***** Records for processing

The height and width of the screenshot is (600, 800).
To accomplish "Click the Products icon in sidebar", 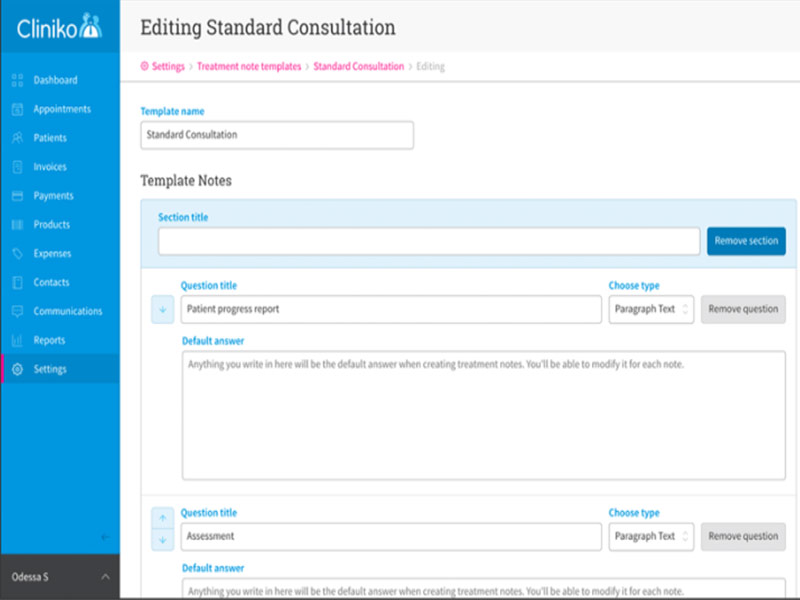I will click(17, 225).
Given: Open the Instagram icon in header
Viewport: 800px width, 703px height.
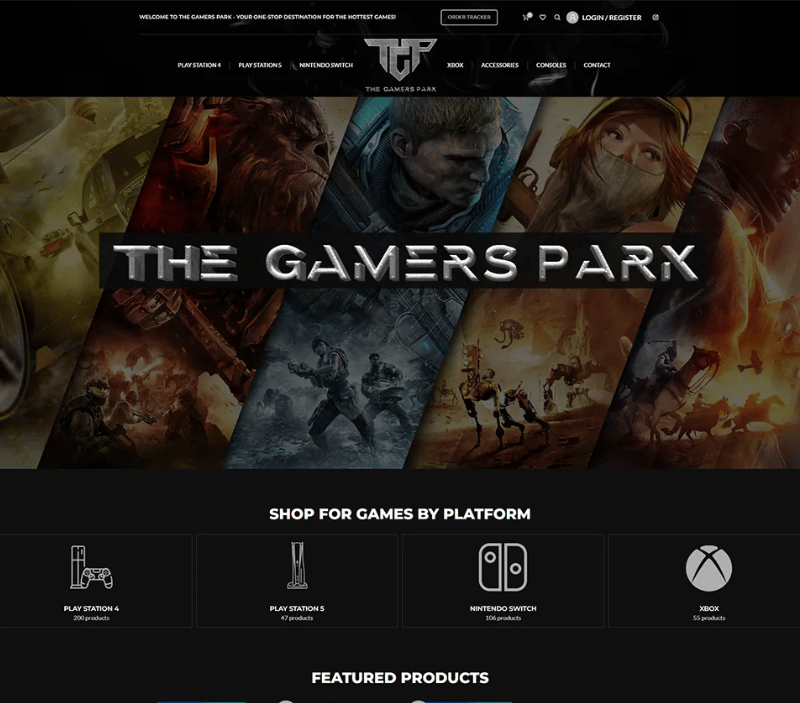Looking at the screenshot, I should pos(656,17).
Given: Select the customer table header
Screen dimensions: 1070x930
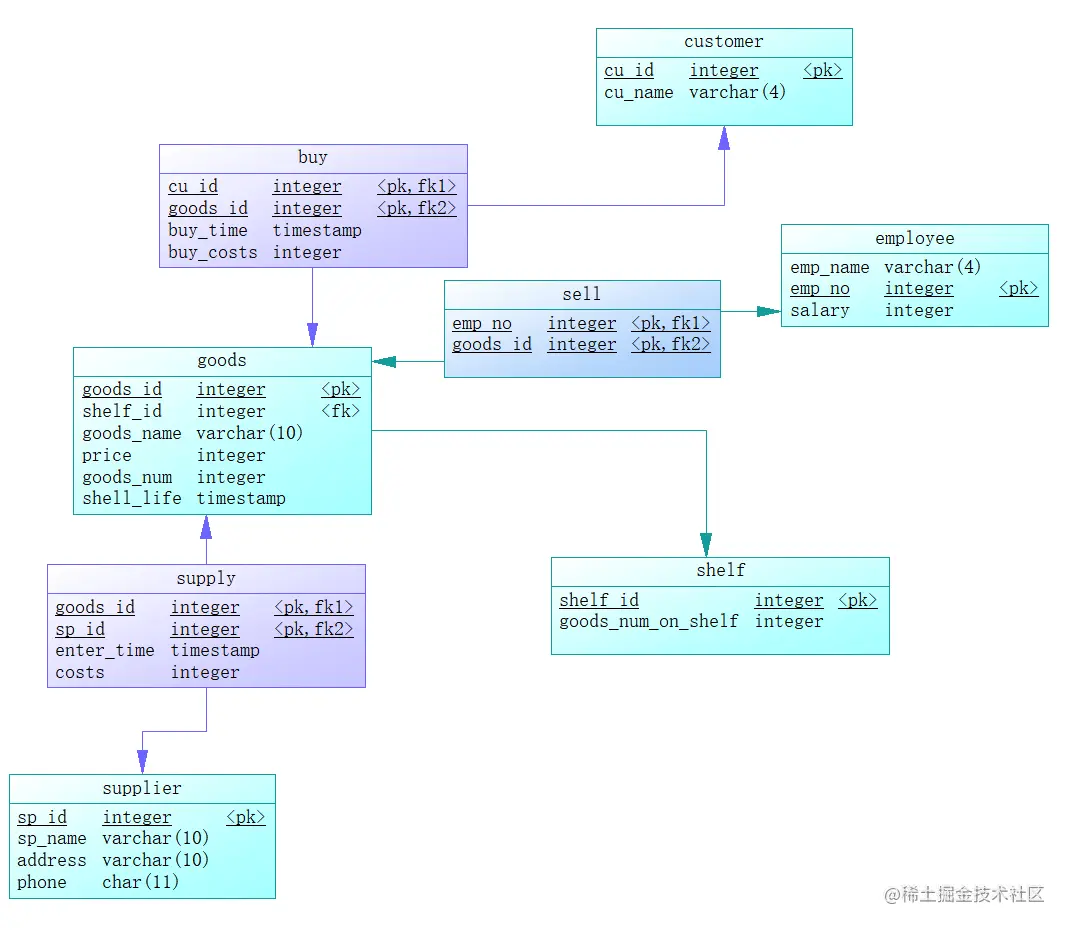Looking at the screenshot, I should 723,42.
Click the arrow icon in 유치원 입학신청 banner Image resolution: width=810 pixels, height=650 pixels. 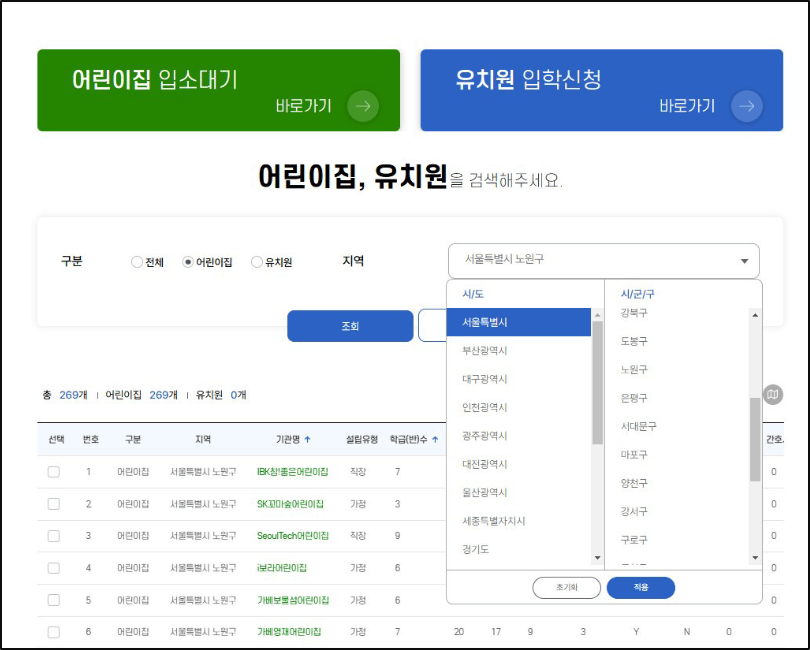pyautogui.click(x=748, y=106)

**********
***** Records for processing

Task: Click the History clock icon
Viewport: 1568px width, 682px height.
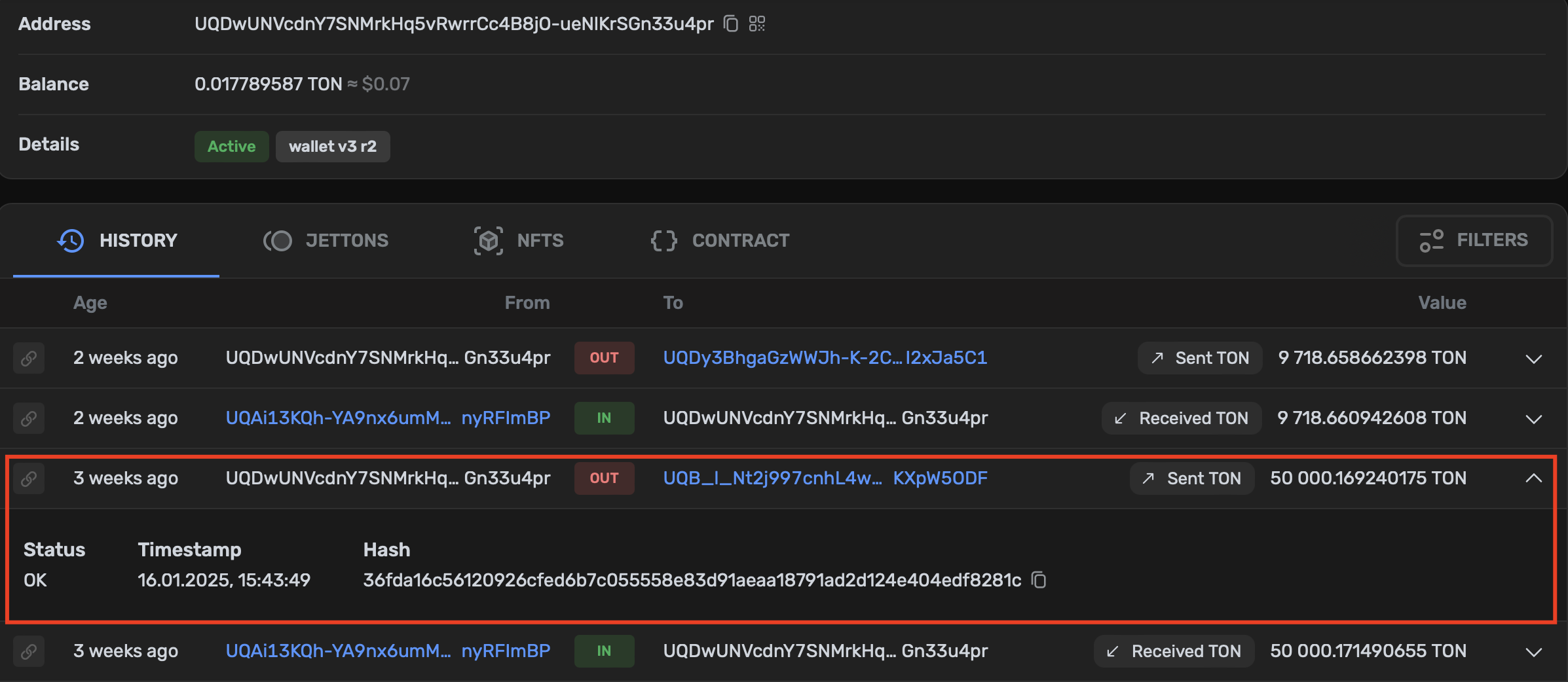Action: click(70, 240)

**********

# Exercise directions
Could you copy out, word for word, the stretch of the listing from the line containing "Task: Click the History clock icon" through the line containing "Action: click(70, 240)", leaving out the pictures?

# Solution to the problem
Task: Click the History clock icon
Viewport: 1568px width, 682px height.
Action: click(70, 240)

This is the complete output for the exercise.